Brand New Theatre USC, abbreviated BNT, is the oldest student theater company at the University of Southern California, and the only organization on campus to produce only student-written work. BNT was founded by Joe Douglass in 1996 to allow student playwrights the opportunity to see their work produced, and give student actors and directors the opportunity to shape a show in collaboration with its writer.  BNT prioritizes the inclusion of undergraduate students from outside the USC School of Dramatic Arts, and USC students from widely disparate majors and departments have participated as actors, writers, directors, and producers for BNT shows. The organization's name draws from the fact that it only produces original work; every show is brand new.

One-Act Plays
The productions for which they are best-known, BNT produces a series of one-acts every semester.

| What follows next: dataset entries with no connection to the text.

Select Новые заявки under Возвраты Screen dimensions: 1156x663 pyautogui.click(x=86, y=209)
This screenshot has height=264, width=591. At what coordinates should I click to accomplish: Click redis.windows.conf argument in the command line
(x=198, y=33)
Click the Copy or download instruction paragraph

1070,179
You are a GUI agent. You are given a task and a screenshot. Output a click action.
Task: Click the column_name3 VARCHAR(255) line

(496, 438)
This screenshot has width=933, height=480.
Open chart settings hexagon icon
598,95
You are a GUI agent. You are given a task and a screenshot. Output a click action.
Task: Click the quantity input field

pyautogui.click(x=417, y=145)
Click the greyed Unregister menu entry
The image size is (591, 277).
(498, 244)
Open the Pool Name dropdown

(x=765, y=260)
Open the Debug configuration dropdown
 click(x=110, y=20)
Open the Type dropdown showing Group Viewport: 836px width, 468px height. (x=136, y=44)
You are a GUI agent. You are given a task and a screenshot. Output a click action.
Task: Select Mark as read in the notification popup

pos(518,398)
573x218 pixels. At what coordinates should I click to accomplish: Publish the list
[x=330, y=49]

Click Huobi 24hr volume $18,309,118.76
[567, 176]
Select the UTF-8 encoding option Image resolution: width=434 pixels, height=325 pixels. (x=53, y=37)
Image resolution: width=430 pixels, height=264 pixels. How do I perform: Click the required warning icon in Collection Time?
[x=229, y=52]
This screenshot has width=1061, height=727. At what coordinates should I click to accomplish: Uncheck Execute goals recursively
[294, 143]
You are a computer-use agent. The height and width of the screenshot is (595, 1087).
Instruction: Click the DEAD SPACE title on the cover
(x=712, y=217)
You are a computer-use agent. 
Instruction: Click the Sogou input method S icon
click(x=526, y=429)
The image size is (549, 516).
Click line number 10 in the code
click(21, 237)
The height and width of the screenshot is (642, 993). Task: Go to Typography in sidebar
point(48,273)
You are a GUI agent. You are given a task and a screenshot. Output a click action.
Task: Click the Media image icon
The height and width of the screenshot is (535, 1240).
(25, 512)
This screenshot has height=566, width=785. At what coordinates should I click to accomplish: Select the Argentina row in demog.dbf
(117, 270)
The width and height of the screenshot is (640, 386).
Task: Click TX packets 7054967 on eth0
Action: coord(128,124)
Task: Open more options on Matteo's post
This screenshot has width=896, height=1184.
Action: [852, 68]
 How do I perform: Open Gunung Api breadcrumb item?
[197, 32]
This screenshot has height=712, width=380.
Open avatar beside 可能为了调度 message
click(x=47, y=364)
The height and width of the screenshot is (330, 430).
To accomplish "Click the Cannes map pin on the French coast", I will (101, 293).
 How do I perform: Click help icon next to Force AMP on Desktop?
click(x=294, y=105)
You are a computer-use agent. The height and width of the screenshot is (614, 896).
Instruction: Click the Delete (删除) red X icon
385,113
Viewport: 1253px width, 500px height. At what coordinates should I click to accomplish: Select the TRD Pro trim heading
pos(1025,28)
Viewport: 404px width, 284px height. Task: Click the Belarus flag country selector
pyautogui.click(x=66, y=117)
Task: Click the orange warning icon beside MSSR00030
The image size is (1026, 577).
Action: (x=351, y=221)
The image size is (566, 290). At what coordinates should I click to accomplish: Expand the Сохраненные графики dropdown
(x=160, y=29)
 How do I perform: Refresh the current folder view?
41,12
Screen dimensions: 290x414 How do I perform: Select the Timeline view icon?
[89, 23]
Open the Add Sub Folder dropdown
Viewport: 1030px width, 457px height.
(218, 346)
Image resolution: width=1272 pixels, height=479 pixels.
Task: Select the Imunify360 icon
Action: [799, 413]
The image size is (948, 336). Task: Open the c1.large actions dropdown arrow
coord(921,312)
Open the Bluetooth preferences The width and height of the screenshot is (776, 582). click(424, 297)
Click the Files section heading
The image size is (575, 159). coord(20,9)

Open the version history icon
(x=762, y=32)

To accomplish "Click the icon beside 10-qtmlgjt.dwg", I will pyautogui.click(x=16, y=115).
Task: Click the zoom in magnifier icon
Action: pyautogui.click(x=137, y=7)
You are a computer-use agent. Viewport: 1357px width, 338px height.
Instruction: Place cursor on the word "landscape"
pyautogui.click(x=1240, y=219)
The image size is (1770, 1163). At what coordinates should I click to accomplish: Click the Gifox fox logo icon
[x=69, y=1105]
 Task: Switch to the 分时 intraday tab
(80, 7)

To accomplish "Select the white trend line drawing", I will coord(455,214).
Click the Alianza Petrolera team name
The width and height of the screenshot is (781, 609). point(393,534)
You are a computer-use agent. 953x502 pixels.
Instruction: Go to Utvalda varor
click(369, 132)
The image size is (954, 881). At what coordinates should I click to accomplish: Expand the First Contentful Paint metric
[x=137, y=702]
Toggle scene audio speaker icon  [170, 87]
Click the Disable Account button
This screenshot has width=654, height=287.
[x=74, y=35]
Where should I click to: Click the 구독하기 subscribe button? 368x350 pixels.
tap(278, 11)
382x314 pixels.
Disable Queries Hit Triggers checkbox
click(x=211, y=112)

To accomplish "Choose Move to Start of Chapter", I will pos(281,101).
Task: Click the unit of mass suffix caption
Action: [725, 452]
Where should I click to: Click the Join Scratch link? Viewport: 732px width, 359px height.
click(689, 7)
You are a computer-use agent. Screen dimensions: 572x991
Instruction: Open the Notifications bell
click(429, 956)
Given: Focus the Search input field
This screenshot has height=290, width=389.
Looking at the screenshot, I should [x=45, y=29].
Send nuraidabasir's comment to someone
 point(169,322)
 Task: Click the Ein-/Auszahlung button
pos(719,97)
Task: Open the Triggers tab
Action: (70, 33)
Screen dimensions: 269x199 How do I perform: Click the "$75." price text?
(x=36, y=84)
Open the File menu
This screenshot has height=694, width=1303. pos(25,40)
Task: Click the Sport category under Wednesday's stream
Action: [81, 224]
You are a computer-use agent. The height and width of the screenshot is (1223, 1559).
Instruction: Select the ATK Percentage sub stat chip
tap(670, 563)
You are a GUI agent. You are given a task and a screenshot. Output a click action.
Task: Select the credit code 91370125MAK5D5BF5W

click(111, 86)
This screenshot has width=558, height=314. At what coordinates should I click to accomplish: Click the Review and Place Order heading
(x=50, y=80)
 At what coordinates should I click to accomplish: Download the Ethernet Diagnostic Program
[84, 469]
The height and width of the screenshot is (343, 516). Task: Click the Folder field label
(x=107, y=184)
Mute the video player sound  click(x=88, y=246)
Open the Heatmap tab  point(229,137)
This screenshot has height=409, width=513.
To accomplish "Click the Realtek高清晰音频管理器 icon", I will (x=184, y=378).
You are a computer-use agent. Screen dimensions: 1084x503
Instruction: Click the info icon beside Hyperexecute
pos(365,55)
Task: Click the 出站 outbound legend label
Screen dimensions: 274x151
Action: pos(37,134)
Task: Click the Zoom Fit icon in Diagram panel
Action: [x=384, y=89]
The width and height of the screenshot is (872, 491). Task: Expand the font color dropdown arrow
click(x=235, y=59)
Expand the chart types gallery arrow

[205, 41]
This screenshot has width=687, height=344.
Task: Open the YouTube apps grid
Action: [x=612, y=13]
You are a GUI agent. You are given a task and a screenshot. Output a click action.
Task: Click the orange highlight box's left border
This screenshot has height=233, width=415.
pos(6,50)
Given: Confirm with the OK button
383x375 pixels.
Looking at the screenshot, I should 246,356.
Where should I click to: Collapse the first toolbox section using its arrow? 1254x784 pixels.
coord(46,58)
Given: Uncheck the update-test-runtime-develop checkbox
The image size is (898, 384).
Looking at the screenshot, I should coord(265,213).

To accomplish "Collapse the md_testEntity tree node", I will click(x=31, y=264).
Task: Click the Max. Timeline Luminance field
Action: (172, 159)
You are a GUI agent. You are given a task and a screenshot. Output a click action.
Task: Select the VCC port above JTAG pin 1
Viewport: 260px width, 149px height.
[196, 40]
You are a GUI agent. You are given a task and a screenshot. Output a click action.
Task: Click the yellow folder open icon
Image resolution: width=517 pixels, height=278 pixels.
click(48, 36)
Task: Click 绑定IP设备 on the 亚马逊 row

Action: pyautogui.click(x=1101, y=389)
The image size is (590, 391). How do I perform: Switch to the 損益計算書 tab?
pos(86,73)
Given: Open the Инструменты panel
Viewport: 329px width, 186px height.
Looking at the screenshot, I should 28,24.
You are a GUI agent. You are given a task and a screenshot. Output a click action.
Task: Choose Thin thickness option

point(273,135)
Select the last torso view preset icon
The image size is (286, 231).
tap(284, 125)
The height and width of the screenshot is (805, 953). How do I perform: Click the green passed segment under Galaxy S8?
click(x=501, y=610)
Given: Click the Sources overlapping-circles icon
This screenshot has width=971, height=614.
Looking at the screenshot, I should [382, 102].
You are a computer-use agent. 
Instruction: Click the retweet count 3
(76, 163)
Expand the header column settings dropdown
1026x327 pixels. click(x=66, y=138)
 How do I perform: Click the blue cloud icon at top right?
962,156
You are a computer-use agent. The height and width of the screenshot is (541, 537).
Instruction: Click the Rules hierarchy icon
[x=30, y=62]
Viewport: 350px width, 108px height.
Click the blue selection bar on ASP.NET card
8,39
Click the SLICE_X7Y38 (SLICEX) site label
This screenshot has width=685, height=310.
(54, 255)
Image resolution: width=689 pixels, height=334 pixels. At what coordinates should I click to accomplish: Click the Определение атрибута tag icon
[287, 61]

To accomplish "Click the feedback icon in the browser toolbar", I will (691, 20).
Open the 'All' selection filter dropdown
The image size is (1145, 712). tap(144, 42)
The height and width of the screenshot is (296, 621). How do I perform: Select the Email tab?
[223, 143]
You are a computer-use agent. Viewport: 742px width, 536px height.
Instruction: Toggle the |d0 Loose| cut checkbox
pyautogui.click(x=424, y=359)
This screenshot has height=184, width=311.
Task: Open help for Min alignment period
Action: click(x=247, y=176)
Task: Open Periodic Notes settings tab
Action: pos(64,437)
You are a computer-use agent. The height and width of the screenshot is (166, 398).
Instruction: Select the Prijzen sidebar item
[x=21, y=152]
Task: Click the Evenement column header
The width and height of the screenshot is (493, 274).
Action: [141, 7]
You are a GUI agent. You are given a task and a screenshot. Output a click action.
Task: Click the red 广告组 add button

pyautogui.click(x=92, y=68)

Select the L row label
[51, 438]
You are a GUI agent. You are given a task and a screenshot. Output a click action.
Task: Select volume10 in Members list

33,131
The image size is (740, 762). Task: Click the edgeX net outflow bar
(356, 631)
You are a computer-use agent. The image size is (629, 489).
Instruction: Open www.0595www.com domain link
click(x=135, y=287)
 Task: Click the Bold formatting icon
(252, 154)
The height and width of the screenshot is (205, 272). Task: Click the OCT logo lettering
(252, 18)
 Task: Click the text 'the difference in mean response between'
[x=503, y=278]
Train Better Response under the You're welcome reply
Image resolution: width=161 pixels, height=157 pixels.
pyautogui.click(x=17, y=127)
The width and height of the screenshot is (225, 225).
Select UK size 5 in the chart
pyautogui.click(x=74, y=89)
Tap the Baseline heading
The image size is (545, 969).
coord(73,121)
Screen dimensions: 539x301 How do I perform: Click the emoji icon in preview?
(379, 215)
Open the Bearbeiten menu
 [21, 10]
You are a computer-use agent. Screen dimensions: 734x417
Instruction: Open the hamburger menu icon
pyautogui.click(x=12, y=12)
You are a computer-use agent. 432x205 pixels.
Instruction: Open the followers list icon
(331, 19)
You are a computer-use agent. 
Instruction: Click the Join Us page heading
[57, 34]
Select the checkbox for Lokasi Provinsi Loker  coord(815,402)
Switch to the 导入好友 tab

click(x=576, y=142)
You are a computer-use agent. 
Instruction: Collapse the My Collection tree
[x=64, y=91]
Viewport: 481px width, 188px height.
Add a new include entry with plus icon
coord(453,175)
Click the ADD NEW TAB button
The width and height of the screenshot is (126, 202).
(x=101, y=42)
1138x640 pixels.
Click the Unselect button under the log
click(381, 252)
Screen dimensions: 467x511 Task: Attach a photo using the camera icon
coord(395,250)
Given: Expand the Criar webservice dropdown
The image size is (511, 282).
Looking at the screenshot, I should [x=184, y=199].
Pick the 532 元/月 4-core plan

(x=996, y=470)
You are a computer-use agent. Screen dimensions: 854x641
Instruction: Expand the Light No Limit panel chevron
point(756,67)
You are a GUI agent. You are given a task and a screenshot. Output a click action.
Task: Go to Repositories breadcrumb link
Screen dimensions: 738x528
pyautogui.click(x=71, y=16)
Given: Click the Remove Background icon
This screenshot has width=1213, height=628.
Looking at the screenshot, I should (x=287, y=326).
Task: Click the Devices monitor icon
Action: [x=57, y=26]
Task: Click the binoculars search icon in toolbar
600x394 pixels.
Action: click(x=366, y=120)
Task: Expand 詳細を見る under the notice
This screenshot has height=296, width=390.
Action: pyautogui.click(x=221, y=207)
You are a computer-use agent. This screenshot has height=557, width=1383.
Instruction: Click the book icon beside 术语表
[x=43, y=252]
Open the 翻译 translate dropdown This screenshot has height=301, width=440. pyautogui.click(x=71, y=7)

The organization curates submissions from throughout the student body, and a reading committee made up of BNT executives and student volunteers read every show and collectively select the one-acts that will together produce the strongest show; typically four are chosen. At this point, the playwrights participate in a writing workshop to finalize their scripts, and often remain involved in the drafting and production process in collaboration with their show's director and cast.

Full-Length Show
In 2012, BNT produced its first full-length student-written show, and has continued to do so every Spring. The process is similar to that of the one-acts: submissions are called for, and a reading committee selects a single show to be produced.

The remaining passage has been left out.